Shul שול

Shul שול is a site-specific architectural installation inside the Palazzo del Merenda in Forlì. The embroidered carpets, the ritual objects, the sound installation, the banners and the paths of light – of which this  installation is made of –  helps to create an immersive and sensorial environment . Palazzo del Merenda hosts large and prestigious paintings of the seventeenth century. Shul interacts with the works of Guido Cagnacci and Guercino through the particular use of the light,  that lead visitor’s eyes from the installation to the wide canvas. Shul (meaning Synagogue in Yiddish, (שול ) corresponds to the Hebrew-Italian custom of referring to the synagogue as “schola”, school .

Press kit

Shul is a hybrid space – sacred and secular at the same time – that brings together elements of the synagogue evoking other cults and visions of the world. A place where objects can be related to a multi-channel sound installation that surrounds and involves visitors. Shul – comments curator Davide Quadrio – continues Paci Dalò’s research in the ritual and religious world. Not necessarily synonymous, but not even antithetical, the religious rite and the artistic gesture, contribute to the materialization of an intimately complex space. Between cosmology and ontology, Shul moves his gaze in search of the divine and builds introspective universes. With light and sound, he leads the viewer into a hybrid place of the soul. A sacralized, protected and fragile space, of which experience shows the complexities, contradictions, and mystery, resolved here in a sound voice and cabbalistic drawings. A warm juxtaposition that makes the Jewish tradition a spiritually universal point of connection.

Qabbalah Visiva

The project is based on the images collected and published for the first time in volume by Giulio Busi in his book Qabbalah Visiva (Einaudi 2005). “This book attempts for the first time a history of mystical drawing in the Jewish tradition. It is an astonishing atlas of the Jewish imagination, an exploration in a territory still little or nothing touched by philological studies, yet fundamental for the creative confluence of religion, philosophy, mysticism and aesthetics […] With their diagrams, the Kabbalists fixed on paper the proportions of the divine architecture of the heavens. The harmony of the forms tries to capture the mystery of creation: the game of the sefirot, the cosmic war between good and evil, the outbreak of sin and the enigma of divine clemency are translated into spatial relationships, and often coagulate into word-places, in which the Hebrew script combines with acute formal inventions”. (Giulio Busi)

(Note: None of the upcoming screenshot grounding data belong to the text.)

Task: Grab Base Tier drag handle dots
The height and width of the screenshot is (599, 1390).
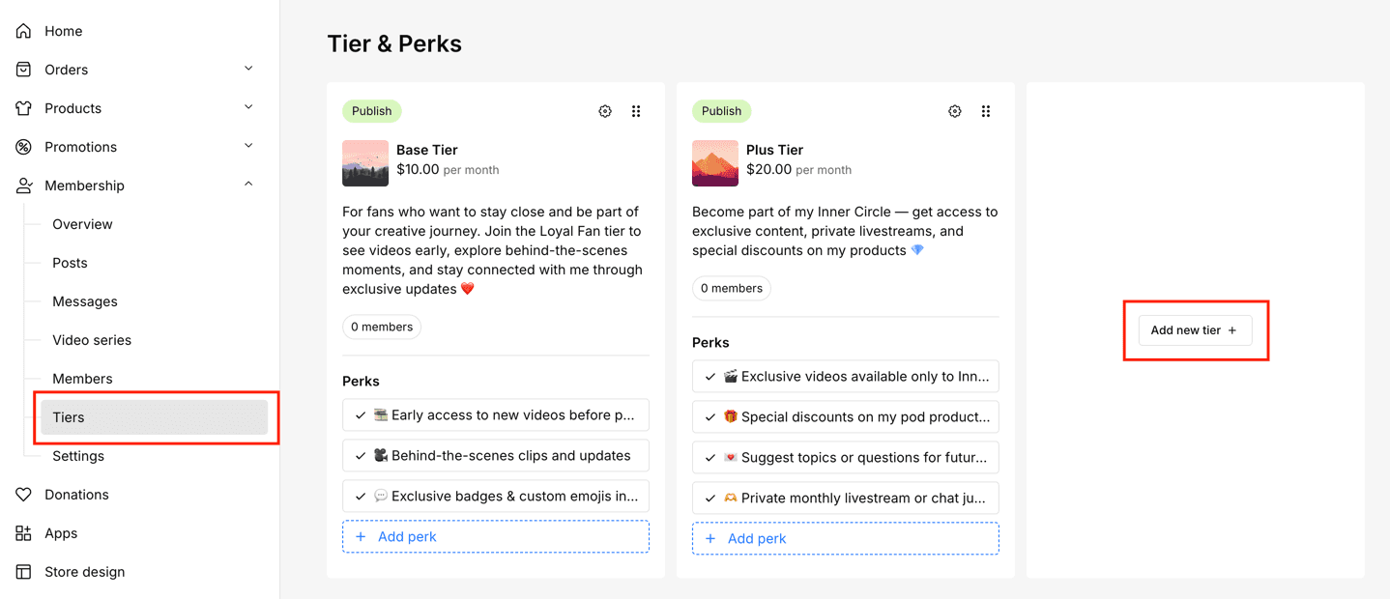Action: point(636,111)
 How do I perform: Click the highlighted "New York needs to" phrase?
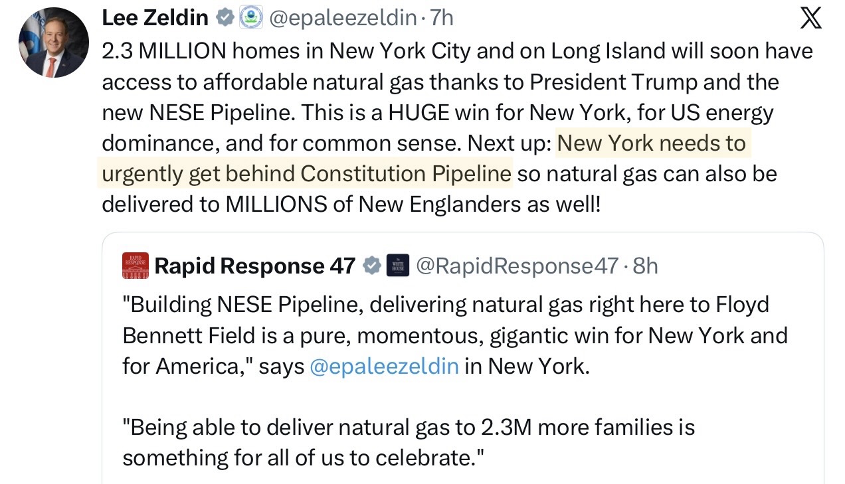click(x=651, y=143)
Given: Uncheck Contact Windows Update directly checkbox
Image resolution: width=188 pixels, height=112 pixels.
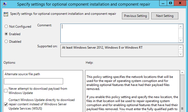Looking at the screenshot, I should coord(6,104).
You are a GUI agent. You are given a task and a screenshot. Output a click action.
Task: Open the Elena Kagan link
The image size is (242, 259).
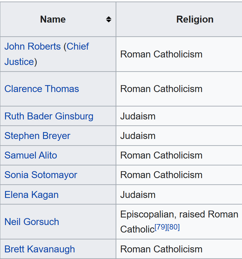(x=31, y=195)
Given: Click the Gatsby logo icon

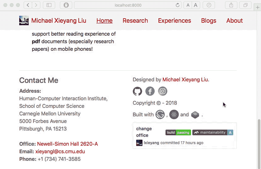Looking at the screenshot, I should pyautogui.click(x=160, y=114).
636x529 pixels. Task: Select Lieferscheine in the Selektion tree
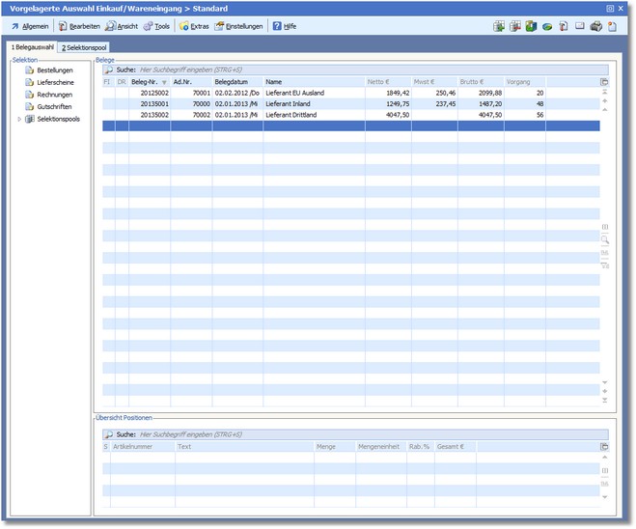click(56, 83)
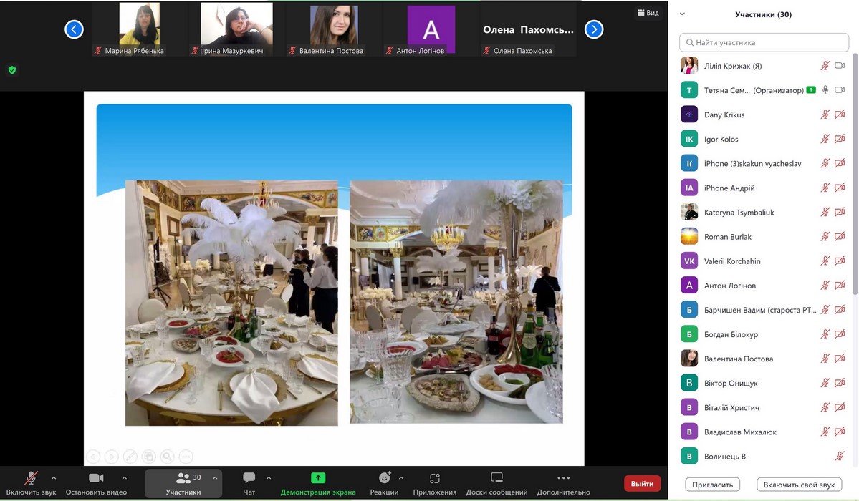
Task: Expand video options arrow beside camera
Action: pos(125,478)
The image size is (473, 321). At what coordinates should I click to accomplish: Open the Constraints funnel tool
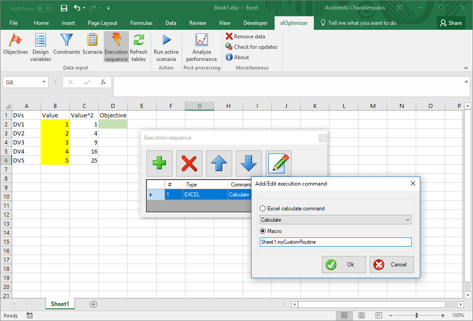[67, 41]
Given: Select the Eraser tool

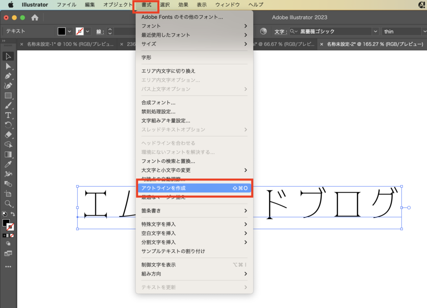Looking at the screenshot, I should (8, 135).
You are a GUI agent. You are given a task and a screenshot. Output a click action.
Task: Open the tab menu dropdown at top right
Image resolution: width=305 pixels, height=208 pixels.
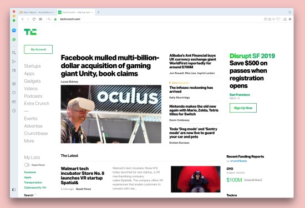289,12
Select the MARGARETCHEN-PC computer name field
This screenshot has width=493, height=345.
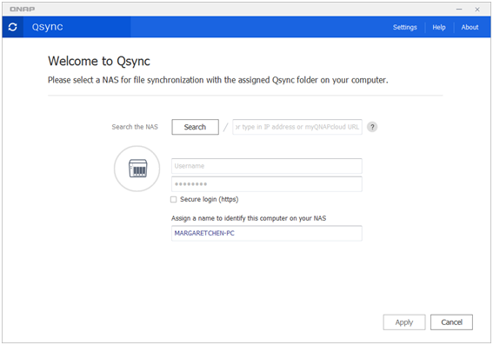[x=267, y=233]
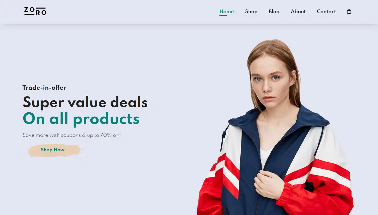Click the ZORO logo
Viewport: 378px width, 215px height.
tap(35, 11)
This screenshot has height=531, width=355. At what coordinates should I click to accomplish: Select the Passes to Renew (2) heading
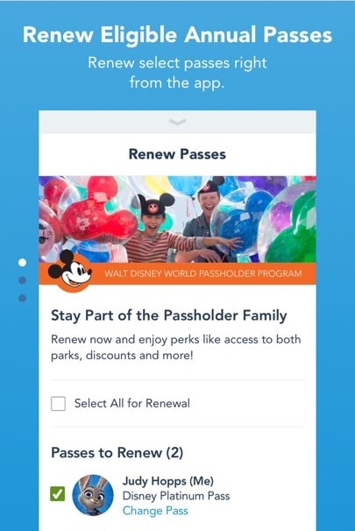tap(117, 452)
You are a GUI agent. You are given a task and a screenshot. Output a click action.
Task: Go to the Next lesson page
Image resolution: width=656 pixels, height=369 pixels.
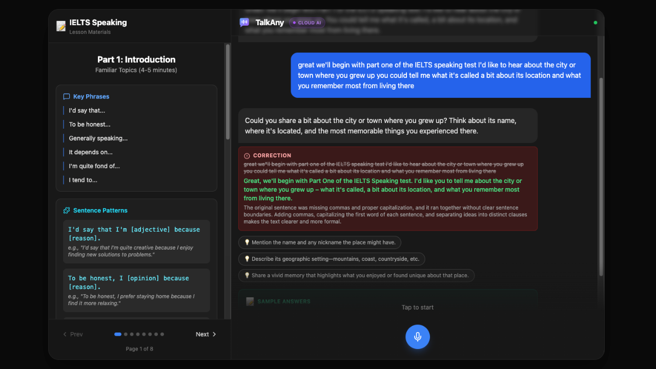(x=206, y=334)
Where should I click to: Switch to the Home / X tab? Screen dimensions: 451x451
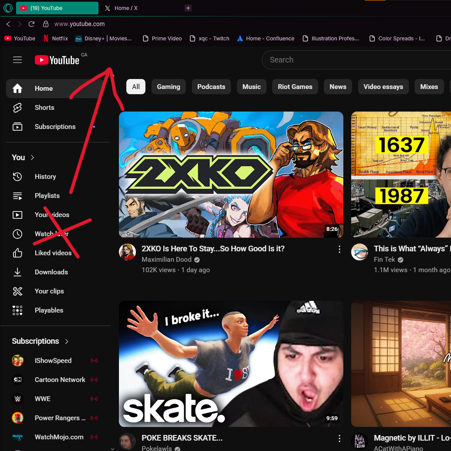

A carpet, one but multiple

As the curator, Davide Quadrio, says, the harmony of forms tries to capture the mystery of creation: the game of sefirot, the cosmic war between good and evil, the bursting of sin and the enigma of divine clemency are translated into spatial relationships, and often they coagulate into places-word, in which Jewish writing is combined with acute formal inventions.
The installation consists of a carpet, one but multiple, which contains ten drawings of the Jewish Kabbalah, black chenille on a white cotton background. At the center of the path, the artist has placed a sort of Sukkah, a hut, a light metal construction from whose “roof” comes down a white cloth. A yad is suspended there, a sculpture/hand that in Jewish tradition serves to follow the sacred scriptures that cannot be touched directly by the hand of man. Dalò invites us to go “beyond”: just as the religious subjects of the paintings want to be viewed in an ascending way, from bottom to top, so the installation of Dalò accompanies the visitor along a path that extends horizontally for several meters.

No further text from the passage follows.